Help Center/ Cloud Container Engine/ Product Bulletin/ Vulnerability Notices/ Notice of Kubernetes Security Vulnerability (CVE-2025-0426)
Updated on 2025-03-26 GMT+08:00

Notice of Kubernetes Security Vulnerability (CVE-2025-0426)

CVE-2025-0426 is a DoS vulnerability found in Kubernetes, impacting the kubelet read-only HTTP port. By sending numerous checkpoint requests to the endpoint, an attacker can rapidly fill up the node's disk space, leading to a denial of service on the node.

Description

Table 1 Vulnerability details

Type

CVE-ID

Severity

Discovered

Denial of service

CVE-2025-0426

Medium

2025-02-13

Impact

This vulnerability affects kubelet of the following versions:

  • kubelet v1.32.0–v1.32.1
  • kubelet v1.31.0–v1.31.5
  • kubelet v1.30.0–v1.30.9

The ContainerCheckpoint feature gate is disabled by default in kubelet versions from v1.25 to v1.29, so the vulnerability will not be activated.
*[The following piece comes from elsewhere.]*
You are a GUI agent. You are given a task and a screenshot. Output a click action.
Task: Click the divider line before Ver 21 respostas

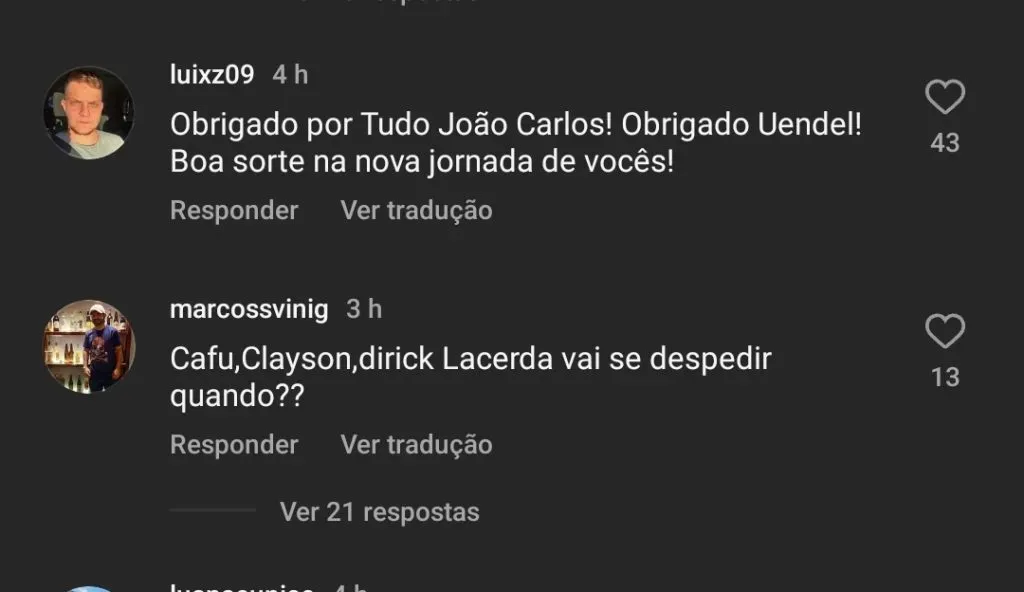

This vulnerability can affect Kubernetes clusters that have the kubelet read-only HTTP port enabled and use a container runtime supporting container checkpointing, such as containerd v2.0 and later or Docker v1.13 and later with Checkpoint/Restore In Userspace (CRIU) enabled.

The containerd versions on CCE nodes are v1.6 and v1.7, Docker version is v18.09, and CRIU is disabled by default, so the vulnerability will not be triggered.

Identification Method

If the kubelet HTTP read-only port receives a large number of requests for the checkpoint API or if there are numerous checkpoint files in the /var/lib/kubelet/checkpoints directory (default setting) on a node, an attacker may be exploiting this vulnerability to launch a DoS attack.

Solution

Do not enable criu. The container runtimes of Huawei Cloud CCE nodes do not have CRIU enabled, so this vulnerability will not be activated by default. This issue will be resolved in the new CCE version. Keep an eye out for Patch Versions.